2. PRINCIPAL ACCOUNTING POLICIES
The condensed consolidated financial statements have been prepared on the
historical cost basis except for certain financial instruments, which are
measured at fair value, as appropriate.
The accounting policies used in the condensed consolidated financial
statements are consistent with those followed in the preparation of the
Group's annual financial statements for the year ended December 31, 2009
except as described below.
During the Period, the Group has applied, for the first time, the following
new and revised standards, amendments and interpretations ("new and revised
HKFRSs") issued by the Hong Kong Institute of Certified Public Accountants
("HKICPA").
HKFRSs (Amendments) Amendments to HKFRS 5 as part of Improvements to HKFRSs 2008
HKFRSs (Amendments) Improvements to HKFRSs 2009
HKAS 27 (Revised) Consolidated and Separate Financial Statements
HKAS 39 (Amendment) Eligible Hedged Items
HKFRS 1 (Amendment) Additional Exemptions for First-time Adopters
HKFRS 2 (Amendment) Group Cash-settled Share-based Payment Transactions
HKFRS 3 (Revised) Business Combinations
HK(IFRIC)-Int 17 Distribution of Non-cash Assets to Owners
The Group applies HKFRS 3 (Revised) Business Combinations prospectively to
business combinations for which the acquisition date is on or after January
1, 2010. The requirements in HKAS 27 (Revised) Consolidated and Separate
Financial Statements in relation to accounting for changes in ownership
interests in a subsidiary after control is obtained and for loss of control
of a subsidiary are also applied prospectively by the Group on or after
January 1, 2010.
As there was no transaction during the current interim period in which HKFRS
3 (Revised) and HKAS 27 (Revised) are applicable, the application of HKFRS 3
(Revised), HKAS 27 (Revised) and the consequential amendments to other HKFRSs
had no effect on the condensed consolidated financial statements of the Group
for the current or prior accounting periods.
Results of the Group in future periods may be affected by future transactions
for which HKFRS 3 (Revised), HKAS 27 (Revised) and the consequential
amendments to the other HKFRSs are applicable.

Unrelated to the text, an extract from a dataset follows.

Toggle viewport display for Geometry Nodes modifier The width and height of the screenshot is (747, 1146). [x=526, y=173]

The application of the other new and revised HKFRSs had no material effect on
the condensed consolidated financial statements of the Group for the current
or prior accounting periods.
The Group has not early applied the following new and revised standards,
amendments or interpretations that have been issued but are not yet effective.
HKFRSs (Amendments) Improvements to HKFRSs 2010(1)

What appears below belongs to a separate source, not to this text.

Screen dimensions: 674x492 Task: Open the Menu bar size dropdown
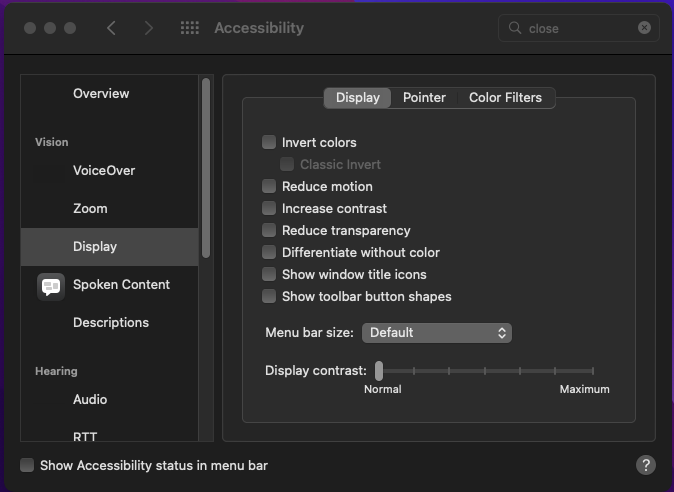pyautogui.click(x=436, y=332)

HKAS 32 (Amendment) Classification of Right Issues(2)
HKFRS 1 (Amendment) Limited Exemption from Comparative HKFRS 7
Disclosures for First-time Adopters(3)
HKFRS 9 Financial Instruments (relating to the classification
and measurement of financial assets)(5)
HK(IFRIC)-Int 14 (Amendment) Prepayments of a Minimum Funding Requirement(4)

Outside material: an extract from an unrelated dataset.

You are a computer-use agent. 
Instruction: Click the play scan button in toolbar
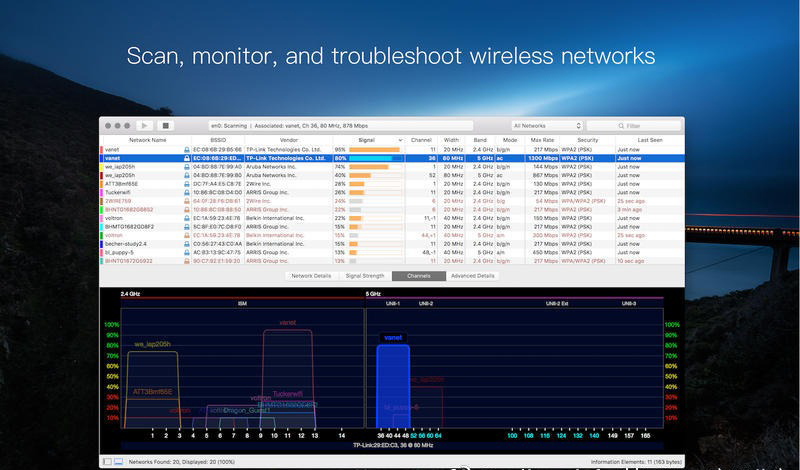point(145,126)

HK(IFRIC)-Int 19 Extinguishing Financial Liabilities with Equity
Instruments 3
(1) Effective for annual periods beginning on or after July 1, 2010 or
January 1, 2011, as appropriate
(2) Effective for annual periods beginning on or after February 1, 2010
(3) Effective for annual periods beginning on or after July 1, 2010
(4) Effective for annual periods beginning on or after January 1, 2011
(5) Effective for annual periods beginning on or after January 1, 2013
HKFRS 9 Financial Instruments introduces new requirements for the
classification and measurement of financial assets and will be effective from
January 1, 2013, with earlier application permitted. The Standard requires
all recognised financial assets that are within the scope of HKAS 39
Financial Instruments: Recognition and Measurement to be measured at either
amortised cost or fair value. Specifically, debt investments that (i) are
held within a business model whose objective is to collect the contractual
cash flows and (ii) have contractual cash flows that are solely payments of
principal and interest on the principal outstanding are generally measured at
amortised cost. All other debt investments and equity investments are
measured at fair value. The application of HKFRS 9 might affect the
classification and measurement of the Group's financial assets.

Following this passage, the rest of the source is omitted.